HOBOKEN — If you walked by Dobbelaar Field on Saturday, you might have initially thought a regular baseball game was underway, except for the underhand pitching and conspicuous lack of gloves.
Look more closely, and you’d notice the lightweight bats, spongy baseballs and players’ full-length pants, like how the sport was first played in 1856.
“It’s interesting to participate in the way things were before, so you respect the way things are now,” said Raphael Badagliacca, a player for Hoboken’s team, as he sat in the dugout during the game.
The annual vintage match-up, which pitted the Hoboken Base Ball Club against the Maryland-based Chesapeake 9, marked the 171st anniversary of the first known baseball game, played on Hoboken’s Elysian Fields.

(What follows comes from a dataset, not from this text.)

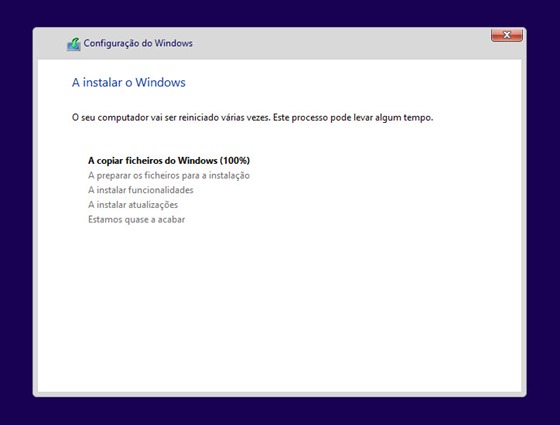Screen dimensions: 560x425
Task: Click the restart notice sentence text
Action: pyautogui.click(x=252, y=118)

Although Hoboken residents like to call their city “the birthplace of baseball,” the claim is slightly disingenuous because the game has changed so much over time, said Robert Foster, the director of Hoboken Historical Museum, which sponsors the team.
Still, he said the games that brought The New York Knickerbocker Ball Club to Hoboken in the middle of the 19th century predated the games in Cooperstown, N.Y., commonly thought to be the site of the sport’s origin.
As Hoboken player Matt Petersen, 33, waited for his turn to bat Saturday, he said the annual game is one of several he plays each year through the vintage baseball league. He showed up to Governor’s Island for his first game four years ago with all of his modern baseball gear, thinking it was a regular game, and quickly found out he was in for something different.
Petersen said he now relishes the chance to play at historic sites, like Gettysburg, Va., and Philadelphia’s Navy Yard.
“You kind of get into character, and people there are in character, so it’s like going back in time,” he said.
In this league, the rules are a throwback to the sport’s beginning. Balls can bounce once before they’re caught for an out. There are no called balls or strikes. Runners can’t advance on a foul. And the first team to get 21 runs, wins.
Badagliacca, of Glen Ridge, said he went to his first vintage baseball game about five years ago, just to watch. He ended up playing because the other team was short a member, had fun and soon after, joined the Hoboken squad.
A fan of baseball in all its forms, Badagliacca said he has come to love the camaraderie of the team and learning about baseball’s history.
“A lot of times, you assume that institutions have always been the way they are, and it’s just not true,” he said.
The first baseball game on June 19, 1846, saw the New York Knickerbockers lose to the New York 9 in a 23-1 landslide. On Saturday, Hoboken won, 13-10, in an hour-and-a-half long game.
The team will be back next year to mark the 172nd anniversary of baseball the way they do each year, with an umpire in a top hat and a chant of “Hip, hip, huzzah!” to thank the other team at the end.